Een hele mondvol en dit dubbelmuseum staat in een buitenwijk van Saint-Quentin op een goede 25 minuten stappen vanuit het centrum. Je kan er ook met de wagen naar toe, er is genoeg parking. Het dubbelmuseum opende op één van de oude sites van Motobécane, de oorspronkelijk Franse bouwer van moto’s en aanverwanten. Hier rolde in 1924 het eerste model van Motobécane van de band. Herleef de geschiedenis via meer dan 120 modellen, sommige echte prototypes. In 1949 werd hier de Mobylette geboren. In 1983 werd de naam veranderd in MBK en kwam het in handen van Yamaha. Motobécane maakte ook fietsen en leverde een periode aan grote Franse wielerploegen hun materiaal. Uit 1973 staat hier de fiets van Luis Ocana, ooit een grote Tourrenner. Zelfs buitenboordmotoren en  elektrische hegscharen zagen het licht bij Motobécane.

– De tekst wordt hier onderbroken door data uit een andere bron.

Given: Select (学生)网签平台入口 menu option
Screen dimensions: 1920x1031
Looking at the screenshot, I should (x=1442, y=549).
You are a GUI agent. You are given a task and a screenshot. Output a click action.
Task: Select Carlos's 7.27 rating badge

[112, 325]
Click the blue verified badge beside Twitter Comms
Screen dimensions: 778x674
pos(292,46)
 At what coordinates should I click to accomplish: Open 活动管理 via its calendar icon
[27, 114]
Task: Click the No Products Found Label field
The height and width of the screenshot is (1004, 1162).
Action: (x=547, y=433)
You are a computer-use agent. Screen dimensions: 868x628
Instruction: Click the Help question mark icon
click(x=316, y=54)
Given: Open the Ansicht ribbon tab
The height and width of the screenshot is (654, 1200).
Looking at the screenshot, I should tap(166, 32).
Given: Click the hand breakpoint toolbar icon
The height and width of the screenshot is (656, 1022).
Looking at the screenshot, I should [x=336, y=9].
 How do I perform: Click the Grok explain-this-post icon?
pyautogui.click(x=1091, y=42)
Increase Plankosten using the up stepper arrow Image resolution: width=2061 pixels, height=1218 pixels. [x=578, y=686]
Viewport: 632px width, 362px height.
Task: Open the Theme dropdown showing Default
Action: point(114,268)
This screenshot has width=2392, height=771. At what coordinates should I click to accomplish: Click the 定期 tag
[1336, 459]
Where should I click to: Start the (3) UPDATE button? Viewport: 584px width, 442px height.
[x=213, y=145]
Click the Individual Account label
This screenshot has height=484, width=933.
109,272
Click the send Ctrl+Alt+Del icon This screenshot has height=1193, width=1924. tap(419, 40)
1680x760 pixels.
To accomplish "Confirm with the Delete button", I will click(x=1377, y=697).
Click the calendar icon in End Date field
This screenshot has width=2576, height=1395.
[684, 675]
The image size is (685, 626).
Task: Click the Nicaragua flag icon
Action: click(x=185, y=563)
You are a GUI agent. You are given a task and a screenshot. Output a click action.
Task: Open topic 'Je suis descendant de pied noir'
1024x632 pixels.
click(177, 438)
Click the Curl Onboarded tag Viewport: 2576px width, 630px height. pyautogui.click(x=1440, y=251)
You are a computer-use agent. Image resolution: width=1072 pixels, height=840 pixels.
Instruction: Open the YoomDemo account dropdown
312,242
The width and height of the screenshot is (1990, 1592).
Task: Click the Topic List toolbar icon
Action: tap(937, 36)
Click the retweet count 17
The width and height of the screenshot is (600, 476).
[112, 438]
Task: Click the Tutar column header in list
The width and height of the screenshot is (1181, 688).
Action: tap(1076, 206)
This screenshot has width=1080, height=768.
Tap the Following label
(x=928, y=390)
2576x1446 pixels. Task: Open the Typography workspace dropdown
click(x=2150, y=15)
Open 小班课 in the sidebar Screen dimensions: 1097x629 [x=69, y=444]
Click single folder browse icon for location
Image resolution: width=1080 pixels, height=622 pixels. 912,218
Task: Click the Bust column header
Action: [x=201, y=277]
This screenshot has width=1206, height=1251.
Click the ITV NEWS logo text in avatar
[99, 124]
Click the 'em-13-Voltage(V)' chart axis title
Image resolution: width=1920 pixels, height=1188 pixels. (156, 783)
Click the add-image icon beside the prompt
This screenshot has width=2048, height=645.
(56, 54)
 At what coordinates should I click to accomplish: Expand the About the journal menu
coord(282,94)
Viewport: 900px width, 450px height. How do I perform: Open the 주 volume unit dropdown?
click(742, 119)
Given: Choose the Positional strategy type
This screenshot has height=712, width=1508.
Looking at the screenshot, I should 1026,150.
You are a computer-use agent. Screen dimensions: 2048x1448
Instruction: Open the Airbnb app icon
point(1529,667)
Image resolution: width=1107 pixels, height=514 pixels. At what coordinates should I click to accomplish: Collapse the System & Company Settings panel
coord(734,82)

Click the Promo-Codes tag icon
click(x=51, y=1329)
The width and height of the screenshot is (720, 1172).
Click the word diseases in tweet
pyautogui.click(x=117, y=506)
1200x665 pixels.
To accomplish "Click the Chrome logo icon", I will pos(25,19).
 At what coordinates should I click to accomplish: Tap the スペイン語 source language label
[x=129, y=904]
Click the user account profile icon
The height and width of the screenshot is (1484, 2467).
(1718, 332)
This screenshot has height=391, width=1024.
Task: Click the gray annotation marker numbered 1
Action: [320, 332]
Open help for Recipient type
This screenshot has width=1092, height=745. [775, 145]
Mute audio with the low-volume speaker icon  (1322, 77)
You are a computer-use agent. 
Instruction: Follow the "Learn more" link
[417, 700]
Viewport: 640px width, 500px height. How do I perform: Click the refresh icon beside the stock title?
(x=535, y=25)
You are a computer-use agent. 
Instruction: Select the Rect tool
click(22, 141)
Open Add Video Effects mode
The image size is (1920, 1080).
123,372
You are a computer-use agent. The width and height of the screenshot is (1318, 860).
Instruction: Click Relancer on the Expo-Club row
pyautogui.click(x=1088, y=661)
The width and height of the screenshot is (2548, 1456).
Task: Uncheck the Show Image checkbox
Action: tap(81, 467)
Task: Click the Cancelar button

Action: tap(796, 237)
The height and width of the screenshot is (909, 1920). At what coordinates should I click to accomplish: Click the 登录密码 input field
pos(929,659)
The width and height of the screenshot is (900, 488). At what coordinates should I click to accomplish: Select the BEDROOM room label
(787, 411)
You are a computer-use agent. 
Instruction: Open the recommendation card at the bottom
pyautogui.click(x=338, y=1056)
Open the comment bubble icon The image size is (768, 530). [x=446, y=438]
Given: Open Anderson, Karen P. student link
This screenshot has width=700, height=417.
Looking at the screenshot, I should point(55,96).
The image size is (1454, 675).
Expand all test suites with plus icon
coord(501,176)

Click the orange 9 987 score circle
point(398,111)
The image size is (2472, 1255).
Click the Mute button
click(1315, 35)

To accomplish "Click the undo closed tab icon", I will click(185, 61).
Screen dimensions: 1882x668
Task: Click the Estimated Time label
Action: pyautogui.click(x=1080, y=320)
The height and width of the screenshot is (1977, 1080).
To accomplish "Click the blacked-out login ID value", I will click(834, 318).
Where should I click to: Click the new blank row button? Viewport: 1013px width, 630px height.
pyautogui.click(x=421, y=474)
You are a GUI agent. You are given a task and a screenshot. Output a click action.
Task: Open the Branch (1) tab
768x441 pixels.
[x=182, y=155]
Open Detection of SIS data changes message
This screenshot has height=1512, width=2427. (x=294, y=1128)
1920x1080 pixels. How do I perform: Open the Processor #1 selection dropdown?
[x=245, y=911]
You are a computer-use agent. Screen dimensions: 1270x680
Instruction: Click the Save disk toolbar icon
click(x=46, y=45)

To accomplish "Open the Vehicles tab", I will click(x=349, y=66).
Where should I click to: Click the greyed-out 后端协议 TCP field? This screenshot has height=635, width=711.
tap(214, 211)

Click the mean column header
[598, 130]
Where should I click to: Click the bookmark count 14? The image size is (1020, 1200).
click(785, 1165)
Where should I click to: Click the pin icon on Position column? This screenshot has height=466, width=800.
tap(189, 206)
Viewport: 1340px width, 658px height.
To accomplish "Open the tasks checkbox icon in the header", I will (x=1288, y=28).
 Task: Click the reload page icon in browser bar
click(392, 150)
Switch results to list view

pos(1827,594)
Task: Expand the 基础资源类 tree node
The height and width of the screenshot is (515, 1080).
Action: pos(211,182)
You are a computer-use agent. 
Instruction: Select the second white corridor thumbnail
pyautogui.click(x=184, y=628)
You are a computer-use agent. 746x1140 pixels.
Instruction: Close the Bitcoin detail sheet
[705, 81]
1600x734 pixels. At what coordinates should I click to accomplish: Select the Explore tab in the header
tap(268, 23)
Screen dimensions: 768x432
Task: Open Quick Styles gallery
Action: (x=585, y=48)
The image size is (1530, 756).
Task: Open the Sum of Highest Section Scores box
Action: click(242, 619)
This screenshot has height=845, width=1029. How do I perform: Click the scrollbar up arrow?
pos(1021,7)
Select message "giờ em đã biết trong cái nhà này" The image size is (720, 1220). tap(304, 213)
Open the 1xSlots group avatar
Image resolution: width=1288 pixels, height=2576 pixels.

Het tweede en grootste deel van het museum is gewijd aan een reconstructie van meer dan 55 beroepen, ambachten en geneugten uit vervlogen tijden. Met meer dan 20.000 objecten uit het dagelijkse en professionele leven van vroeger. Een levensgroot dorp met veel nostalgie waarin je als het ware een reis door de tijd maakt. Bezoek het schoolklasje, de schoenmaker of de melkerij. Er is een klein dorpscafeetje, dat meestal ’s middags bemand is door vrijwilligers. Ook veel gerestaureerde karossen en oude speeltuigen. Alles is indoor. De site doet ook aan restauratie.

www.village-metiers-dantan.fr

Een aanrader voor overnachting is hotel Le Picardy ( op 10 minuten van het stadscentrum en met parking). Hier is de Art-Deco ook weer aanwezig, zowel buiten als binnen.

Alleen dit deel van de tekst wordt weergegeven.